Kenneally also directed his line of questioning to establish that doctors don’t prescribe state-licensed medical cannabis – they merely can recommend it under its current Schedule I status – and federally regulated pharmacists don’t provide it; rather, dispensary workers do. The lawyer drew attention to how FDA-approved medications are prescribed, dosed and administered.

Kenneally also tried to poke holes in another survey that the HHS and FDA utilized in the evaluation from the Behavioral Risk Factor Surveillance System, a national telephone survey by the Centers for Disease Control and Prevention (CDC). The survey helped the government establish how often people are using cannabis and its potential for abuse.

“Somebody who is in an inpatient hospital suffering from cannabis-induced psychosis, do you think they’re going to pick up the phone and answer the survey here?” he asked.
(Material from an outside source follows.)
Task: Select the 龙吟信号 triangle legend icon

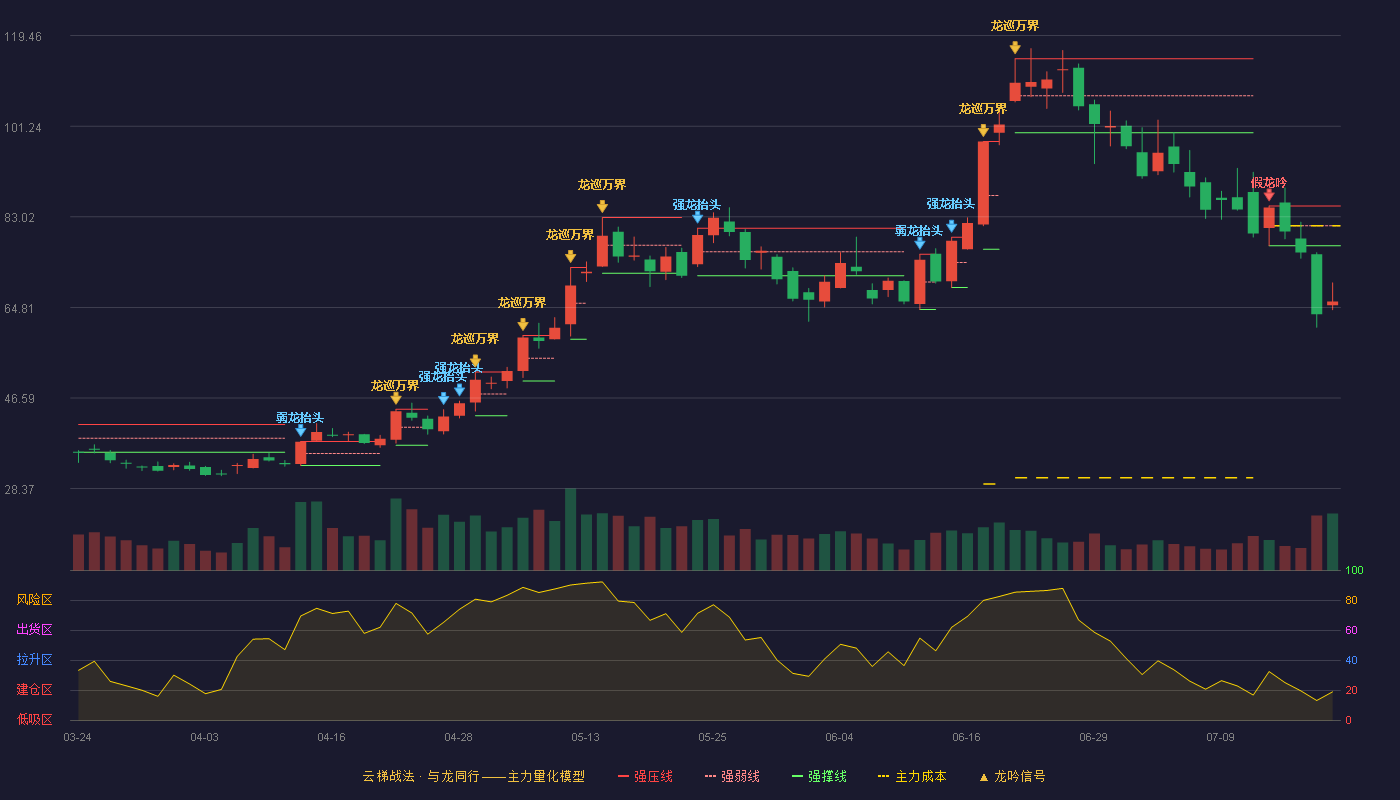Action: click(x=984, y=777)
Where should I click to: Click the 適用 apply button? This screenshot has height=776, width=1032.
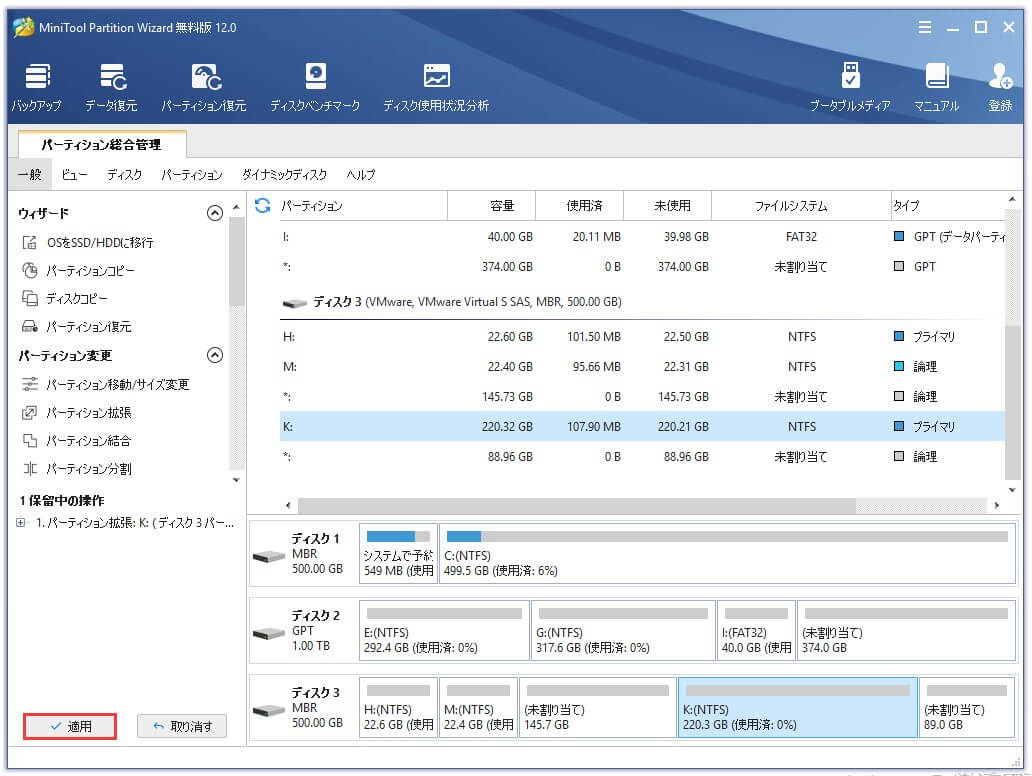coord(70,727)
Julius sustained an objection from the DEA’s legal team that the question called for speculation.

“Monthly data is important because it could be a reflection of how many people are abusing cannabis. Is that fair to say?” Kenneally asked.

“People using it for a medical purpose often have a reason to use it daily,” Chiapperino said.
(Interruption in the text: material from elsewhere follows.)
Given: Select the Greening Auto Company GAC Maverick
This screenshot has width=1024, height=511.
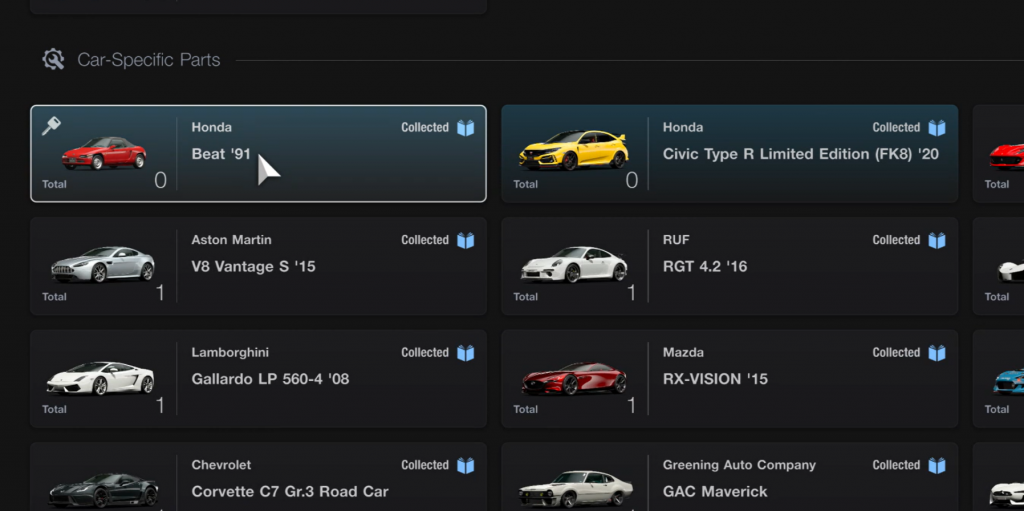Looking at the screenshot, I should coord(715,491).
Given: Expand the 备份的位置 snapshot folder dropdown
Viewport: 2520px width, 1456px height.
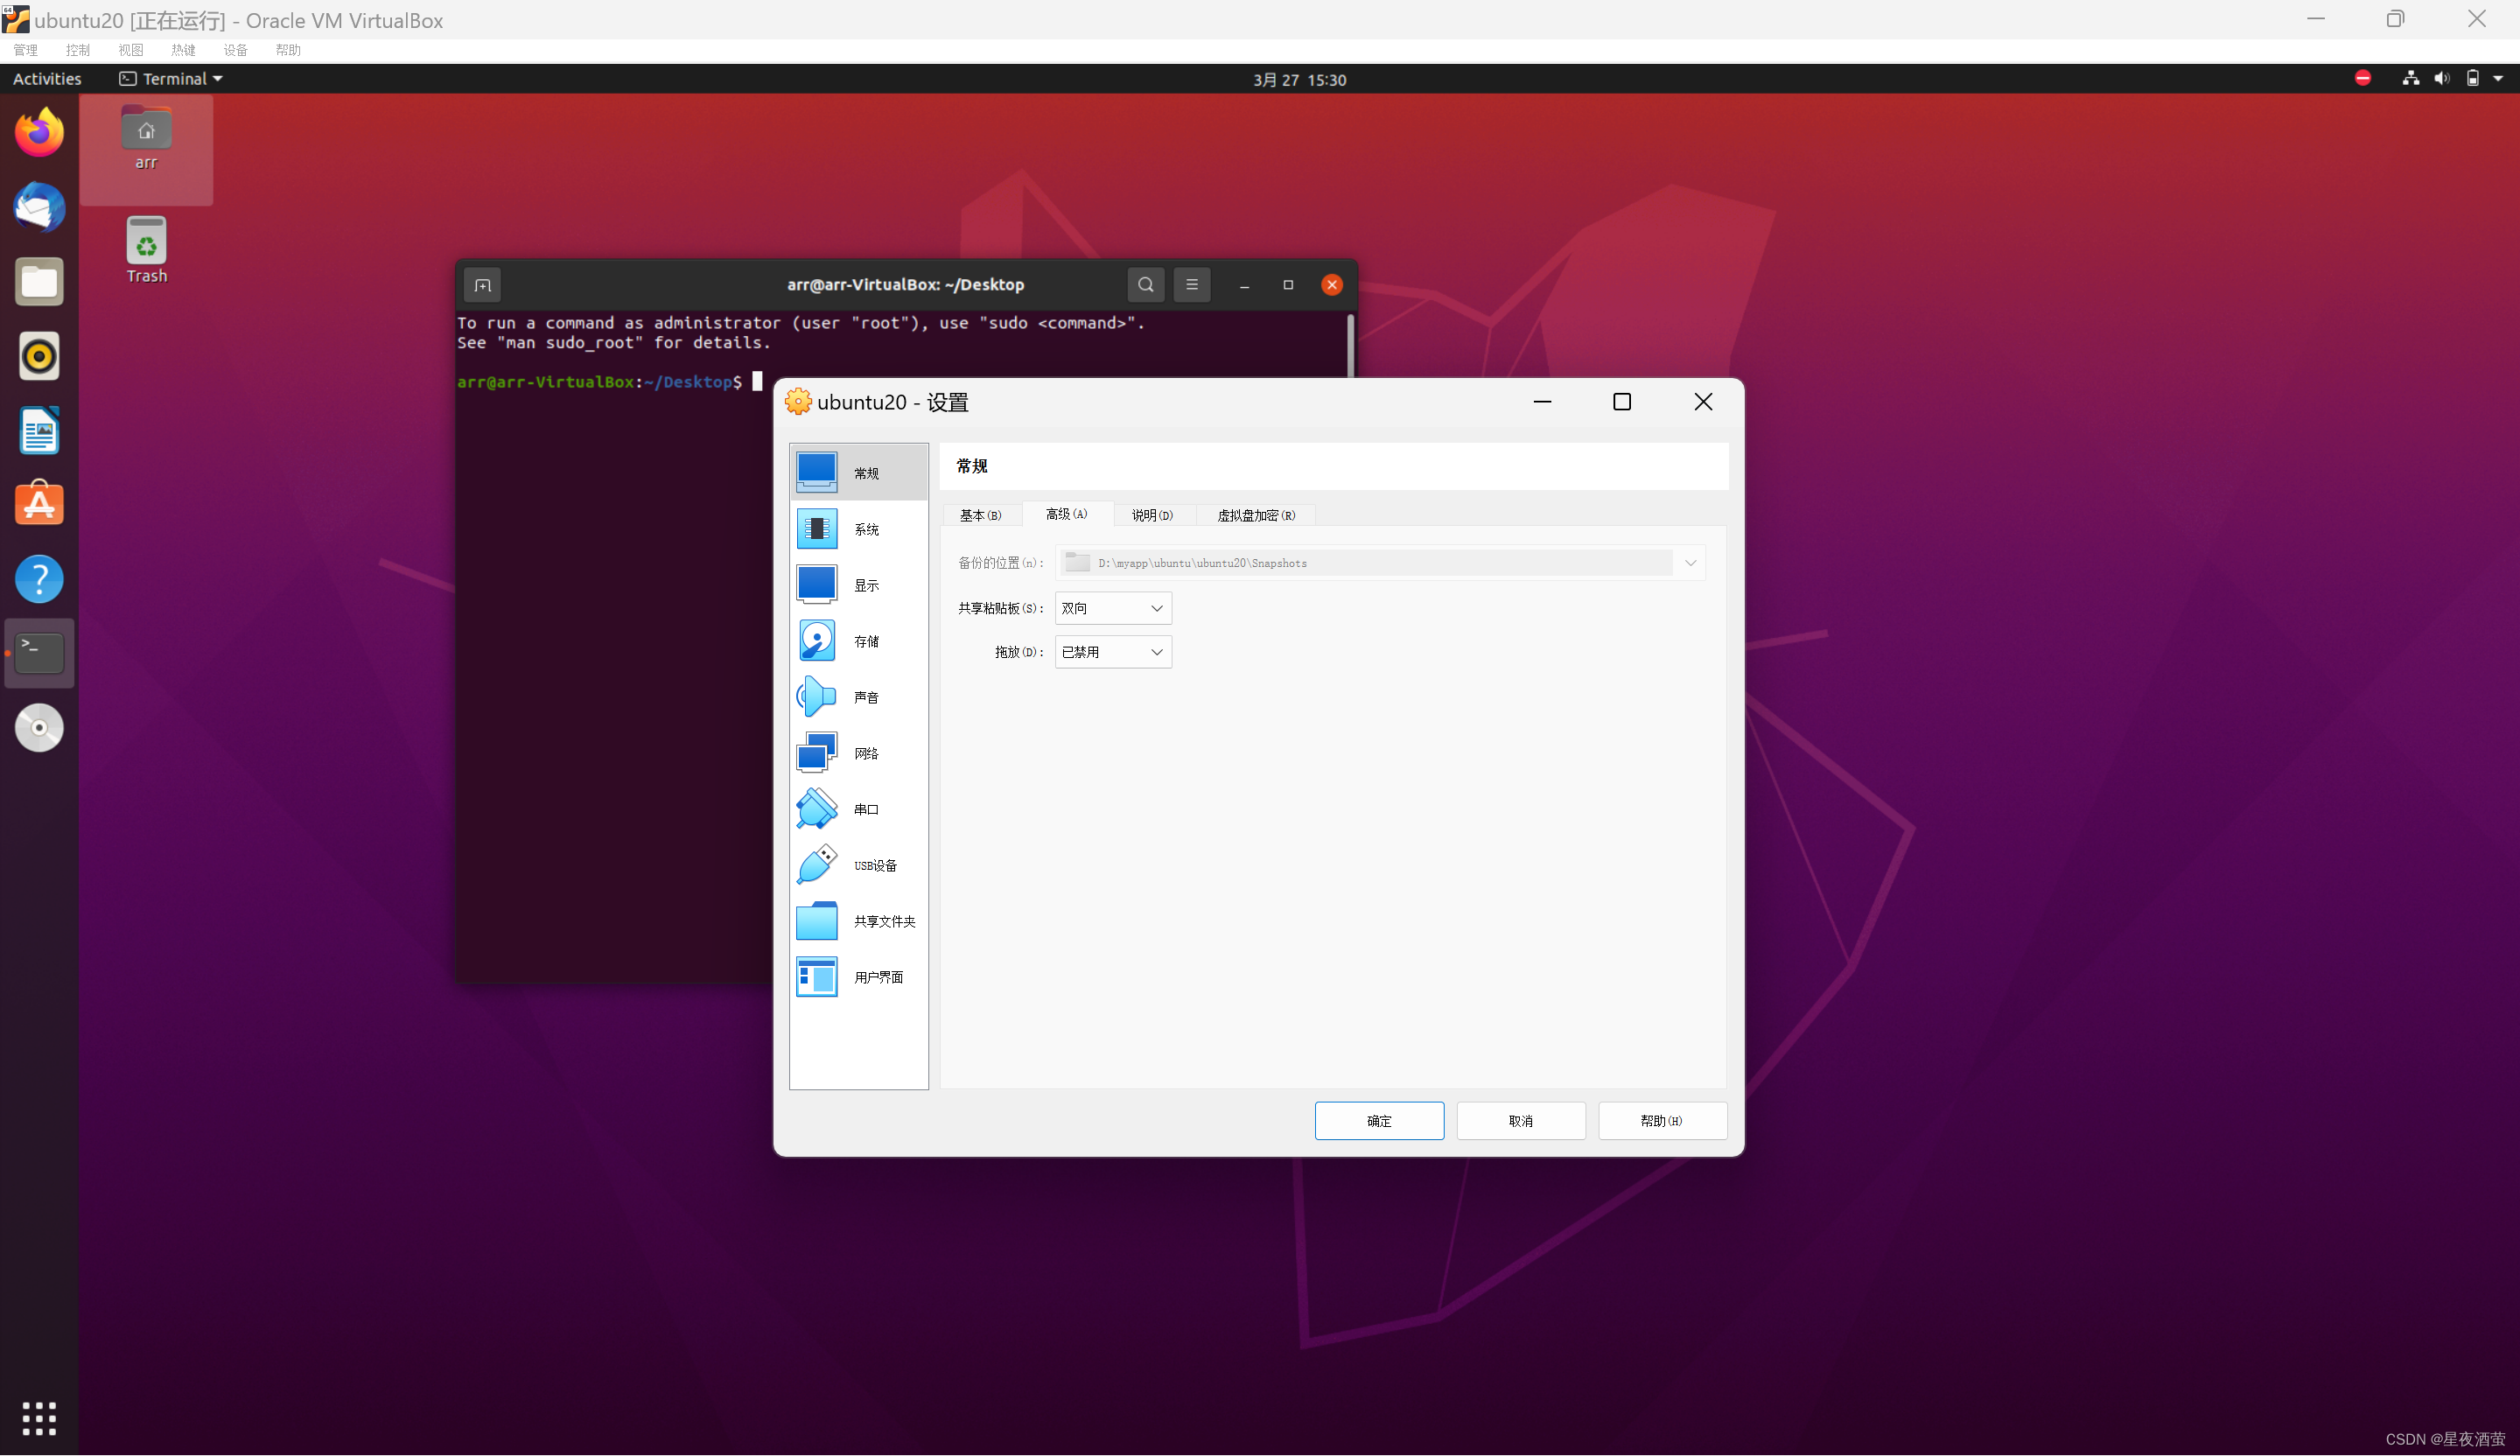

Kenneally also focused his questions on the proportion of poison center cases that involved abuse, suggesting that the numbers from HHS’s 252-page document were not accurate.

The HHS used data from America’s Poison Centers’ National Poison Data System to provide information on the scope of contacts with a poison center (PC) following marijuana abuse (versus accidental consumption), relative to the abuse of other drug comparators.

The HHS determined that the highest number of PC abuse cases from 2015 to 2021 were observed for alcohol (56,143), heroin (34,083) and benzodiazepines (33,688), followed by cannabis (22,731) and cocaine (15,196).

This HHS calculation also showed that abuse cases made up the largest proportion of overall PC cases that involved fentanyl (72%), heroin (65%), cocaine (41%) and ketamine (40%), following my cannabis (36%) and alcohol (15%).

“It says 41% of cocaine cases were PC abuse cases,” Kenneally said. “That would mean 59% of the poison control cases were not abuse cases. Do you think 59% of the people are accidentally snorting cocaine up their nose?”

The HHS also utilized survey data to calculate the likelihood that use of a substance will result in PC abuse cases when considering how many people use the substance for any reason or for nonmedical reasons.

“When utilization-adjusted abuse rates (PC abuse cases per 1 million people with any past year use for a substance alone or with another substance) were calculated using data from 2015 to 2019, the highest rate was seen for heroin (increasing from 4,038 to 7,201 cases per 1 million people),” according to the HHS document.

Kenneally’s line of questioning focused on how heroin and cocaine are primarily obtained from unregulated sources, whereas cannabis users often obtain their products from state-regulated dispensaries that have testing parameters in place to ensure there are no adulterants, such as deadly doses of fentanyl.

“Did you consider the fact that heroin and cocaine seemed to be so much more dangerous than marijuana … that probably the explanation has to do with the fact that most people are getting it from illicit sources and don’t know what’s in it?” he asked.

Chiapperino said the evaluation was a “totality of the data,” and “if you look at all of the databases, the trends we’ve noted is that marijuana is not usually in the same category as Schedule I and II in terms of the harms.”

“That’s fine,” Kenneally said, but “you’ve acknowledged some flaws.”

The attorney argued that the 252-page analysis fails to mention any shortcomings in the databases that government officials pulled their conclusions from.

Chiapperino conceded. “We did not comment, you’re right, on those particular flaws with this data,” he said.

Kenneally  said, “And if you didn’t comment on it, chances are you didn’t consider it.”